Eric Decker acted like a professional in his first season as a Jet. He could be forgiven, though, for wondering whether he made the decision going from catching passes from Peyton Manning on a contender to catching passes from Geno Smith on the 2014 Jets.
Decker was not the biggest name John Idzik acquired from another team, but he was probably the best player. His 72 catches, 962 yards, and 5 touchdowns all led the team by wide margins. It was not necessarily a consistent season from Decker. Much of that production came from two games in December when the Jets were playing out the string. I'm still giving the guy credit. Putting up those numbers over the course of 15 games in any context with the type of quarterback play the Jets got is pretty good.
How would one have described Decker as a receiver entering the season? I would have said he was a great route runner. He knows how to set cornerbacks up and make moves past them. He's big and physical. He has adequate but not great speed, and he drops too many passes. After the 2014 season, I would probably describe Decker the same way.
He seemed to catch a lot of criticism from some quarters during the season, but Decker was miscast by the Jets. He's a quality receiver. He shouldn't be THE GUY on an offense, though. I don't care for arbitrary titles like "true number 1," "1-B," or "2-A." They oversimplify things in an NFL where roles are becoming increasingly diverse. I don't think Decker is the kind of player an offense should run through, though. Dez Bryant forces a defense to change the way it approaches a game.
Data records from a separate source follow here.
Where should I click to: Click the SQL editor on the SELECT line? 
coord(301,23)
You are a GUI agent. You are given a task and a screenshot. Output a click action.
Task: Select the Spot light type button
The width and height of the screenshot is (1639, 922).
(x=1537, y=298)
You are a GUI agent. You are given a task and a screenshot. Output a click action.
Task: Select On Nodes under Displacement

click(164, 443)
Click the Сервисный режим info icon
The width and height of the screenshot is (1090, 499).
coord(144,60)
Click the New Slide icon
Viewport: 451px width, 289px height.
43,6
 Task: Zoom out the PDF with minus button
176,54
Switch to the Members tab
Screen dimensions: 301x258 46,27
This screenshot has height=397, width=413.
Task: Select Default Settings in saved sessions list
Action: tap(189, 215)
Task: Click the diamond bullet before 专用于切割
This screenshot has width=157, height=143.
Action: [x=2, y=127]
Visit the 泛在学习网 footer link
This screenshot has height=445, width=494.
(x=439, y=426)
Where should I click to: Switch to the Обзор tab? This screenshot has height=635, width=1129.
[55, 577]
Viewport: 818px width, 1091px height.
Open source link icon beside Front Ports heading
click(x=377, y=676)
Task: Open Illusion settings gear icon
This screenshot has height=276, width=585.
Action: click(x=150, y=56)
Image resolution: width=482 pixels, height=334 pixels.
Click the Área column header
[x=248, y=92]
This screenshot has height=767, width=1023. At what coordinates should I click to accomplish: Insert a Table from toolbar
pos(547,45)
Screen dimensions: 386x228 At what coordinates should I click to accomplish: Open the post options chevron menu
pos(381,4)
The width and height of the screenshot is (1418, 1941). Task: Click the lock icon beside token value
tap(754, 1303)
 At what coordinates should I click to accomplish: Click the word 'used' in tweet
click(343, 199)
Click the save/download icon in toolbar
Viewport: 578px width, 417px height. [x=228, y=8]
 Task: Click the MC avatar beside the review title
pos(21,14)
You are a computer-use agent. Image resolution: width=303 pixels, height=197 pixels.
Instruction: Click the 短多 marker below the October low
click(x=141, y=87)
Even when he isn't getting the ball a defense has to dedicate extra resources to stopping him, and Bryant will still get his even when the defense is doing everything in its power to take him away.
Decker is not that type of player, and both the inactivity in free agency and the inability to land a quality receiver from the 2014 Draft class put the Jets into a position where Decker had to be that guy. Even worse, Decker had to play through injuries early in the year instead of resting and getting better. A compromised Decker was just that much better than anything else the Jets had.
While Decker might not be a gamebreaker, he is a quality starter on an offense that has far too few of them. If the offense had more players of his caliber, it would not have looked like such a mess. Hopefully the Jets can add some more quality pieces.